Therapeutic Considerations
PPMS responds well to immunosuppression. High-dose corticosteroids (e.g., methylprednisolone 1 g/day or prednisolone 40–80 mg/day) are first-line, often combined with agents like mycophenolate mofetil, azathioprine, or cyclophosphamide. Early intervention avoids unnecessary invasive procedures (e.g., laparoscopy) prompted by elevated CA125.

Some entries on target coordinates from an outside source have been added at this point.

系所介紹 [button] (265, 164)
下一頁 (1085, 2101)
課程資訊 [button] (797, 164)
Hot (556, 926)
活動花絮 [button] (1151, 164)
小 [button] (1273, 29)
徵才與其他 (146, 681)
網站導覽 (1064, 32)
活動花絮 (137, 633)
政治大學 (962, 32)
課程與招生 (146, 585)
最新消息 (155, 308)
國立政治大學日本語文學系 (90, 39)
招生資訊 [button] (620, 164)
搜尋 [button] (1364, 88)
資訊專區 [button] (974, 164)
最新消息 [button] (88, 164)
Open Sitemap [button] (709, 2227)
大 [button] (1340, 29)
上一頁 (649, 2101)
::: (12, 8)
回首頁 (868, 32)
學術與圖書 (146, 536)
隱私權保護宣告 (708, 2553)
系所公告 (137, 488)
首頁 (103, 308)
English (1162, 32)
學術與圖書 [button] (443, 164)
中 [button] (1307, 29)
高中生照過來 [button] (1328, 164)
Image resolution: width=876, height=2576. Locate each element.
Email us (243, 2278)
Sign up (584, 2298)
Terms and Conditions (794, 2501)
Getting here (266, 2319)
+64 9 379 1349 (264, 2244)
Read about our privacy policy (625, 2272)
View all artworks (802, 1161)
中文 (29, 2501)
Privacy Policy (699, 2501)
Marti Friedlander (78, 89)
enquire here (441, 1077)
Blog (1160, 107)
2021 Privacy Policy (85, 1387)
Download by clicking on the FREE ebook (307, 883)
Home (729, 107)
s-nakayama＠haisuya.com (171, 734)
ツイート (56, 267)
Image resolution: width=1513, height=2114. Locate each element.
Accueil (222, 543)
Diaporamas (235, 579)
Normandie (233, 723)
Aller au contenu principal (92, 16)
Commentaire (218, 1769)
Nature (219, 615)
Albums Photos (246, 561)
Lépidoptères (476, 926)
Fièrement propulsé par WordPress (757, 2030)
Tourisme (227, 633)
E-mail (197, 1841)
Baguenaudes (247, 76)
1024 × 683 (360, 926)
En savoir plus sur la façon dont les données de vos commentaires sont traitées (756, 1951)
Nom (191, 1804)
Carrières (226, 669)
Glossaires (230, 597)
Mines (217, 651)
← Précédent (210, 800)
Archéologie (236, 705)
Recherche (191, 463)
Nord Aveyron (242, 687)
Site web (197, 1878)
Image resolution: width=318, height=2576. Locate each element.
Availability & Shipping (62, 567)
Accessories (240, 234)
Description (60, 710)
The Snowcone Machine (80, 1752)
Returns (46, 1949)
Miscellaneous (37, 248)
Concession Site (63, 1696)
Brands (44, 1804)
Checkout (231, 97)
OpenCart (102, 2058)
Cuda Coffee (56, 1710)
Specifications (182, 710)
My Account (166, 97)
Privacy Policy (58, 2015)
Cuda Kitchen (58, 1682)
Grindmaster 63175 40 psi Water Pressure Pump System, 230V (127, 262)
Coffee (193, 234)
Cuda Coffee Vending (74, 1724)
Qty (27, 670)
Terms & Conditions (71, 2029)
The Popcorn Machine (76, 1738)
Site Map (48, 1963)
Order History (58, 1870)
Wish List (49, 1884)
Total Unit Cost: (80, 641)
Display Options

Literature Review and Comparative Analysis
A literature review identified nine prior PPMS cases, with this report being the tenth. Common features include female predominance, SLE association, exudative effusions, and CA125 elevation (range: 200–1,200 IU/mL). Most patients required moderate-to-high corticosteroids, with immunosuppressants for relapse prevention. Chronic serositis, rather than acute inflammation, characterizes PPMS, as evidenced by indolent symptom progression and absence of fever or abdominal pain.

Clinical Implications
PPMS underscores the importance of recognizing SLE-related serositis in young women with ascites and pleural effusion. Elevated CA125 should not reflexively prompt malignancy evaluations if SLE activity is evident. Timely immunosuppression reduces morbidity and avoids invasive diagnostics.

Conclusion
PPMS is a rare but treatable manifestation of SLE. Clinicians must maintain a high index of suspicion to differentiate it from malignant or infectious causes. Corticosteroids and immunosuppressants remain cornerstone therapies, with favorable outcomes observed in reported cases. Further research is needed to elucidate the molecular mechanisms linking SLE, CA125, and serosal inflammation.